I have been a single mum now for over 5 years. I have an OK relationship with Olivia’s dad but it has deteriorated from what it was somewhat. We communicate and are able to discuss things relating to Olivia in a grown up and mature fashion, having gone from being friends, to only talking through solicitors, to gradually getting back to this point. So it’s not really been an easy ride and at times, due to his now ex girlfriends, it has been downright awful. But she comes first and maintaining that relationship is always my number one priority.
I’d like to think that we can maintain this relationship for her as it will make things so much easier for us in the long run.
Below are some tips I use to help me keep things on an even keel for the 3 of us.
- Don’t discuss each other in front of children especially if it’s negative. Sounds easy right! Hmmm
- Plan ahead always arrange dates, times, childcare arrangements well in advance so you both know where you stand. This makes any changes to the schedule easier to negotiate.
- Always communicate when you are calm. If there is a certain issue that you are upset about try to leave discussing it until you are calmer. Screaming down the phone doesn’t help matters at all even when I am in the right, which is always!
- Keep up appearances. At some point you probably will have to interact in front of your kids and the last thing they need is to see any bitterness/hostility towards each other. Keep that for your girlfriends and a bottle of a few of wine.

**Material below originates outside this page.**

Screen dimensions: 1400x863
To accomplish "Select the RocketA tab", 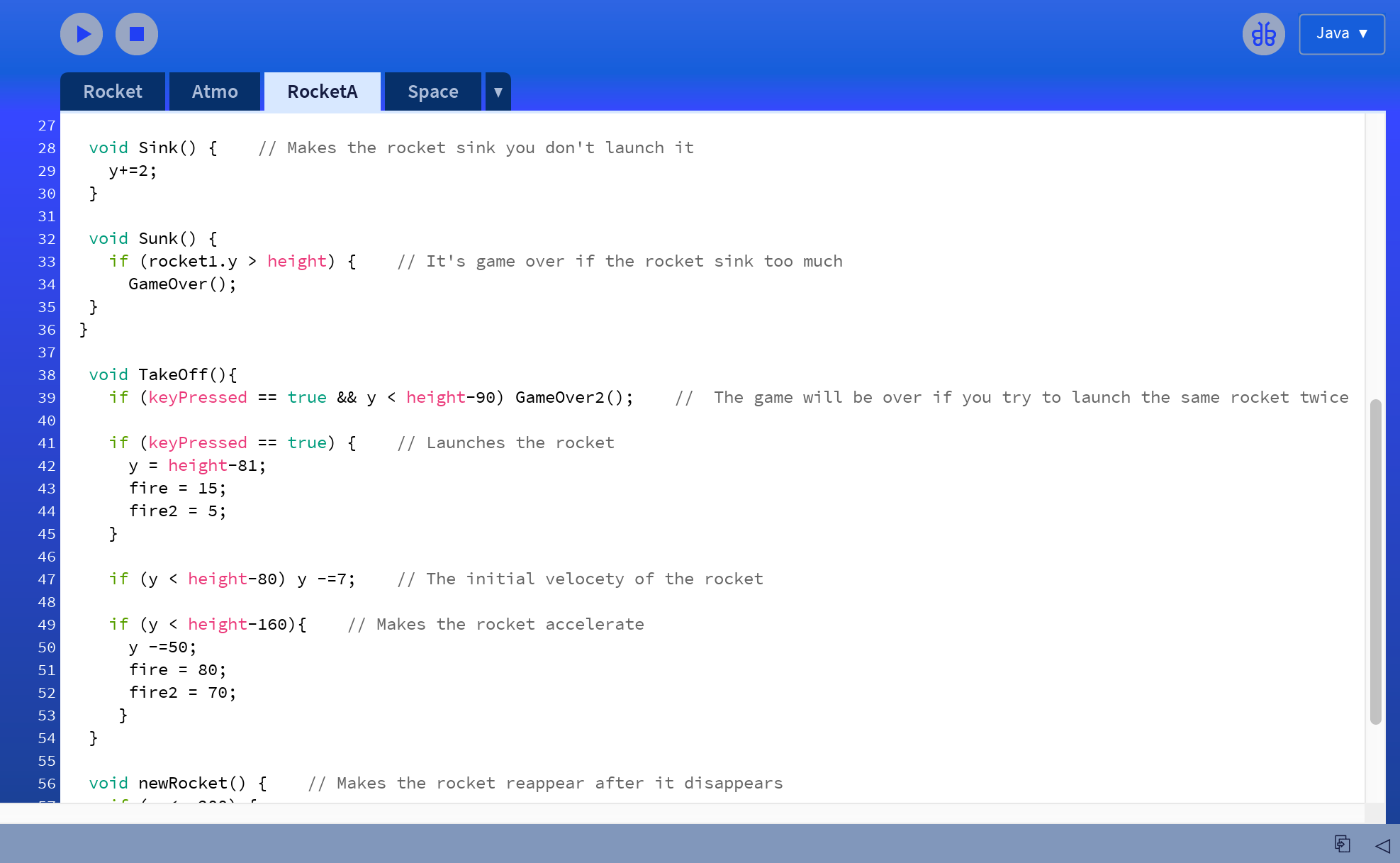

- No matter how much you dislike them try to keep lines of communication open, even if just by text. Makes things so much easier. I recommend rewriting not just sending the first things that pop into your head, trust me it doesn’t always end well.
- Don’t discuss certain issues, like money, around little ears. Keep grown up talk to grown ups only. And remember if you can’t say anything nice……. say it when there is no one else listening.
- Remember you are the adults so act like that! I put a fake smile on grin and nod then say goodbye and close the door, my mind however is usually doing the complete opposite.
Using these little pointers have helped me in the past and hopefully will keep our relationship going in the future. Do you have any tips that you use or tricks for this situation? I would love to hear them.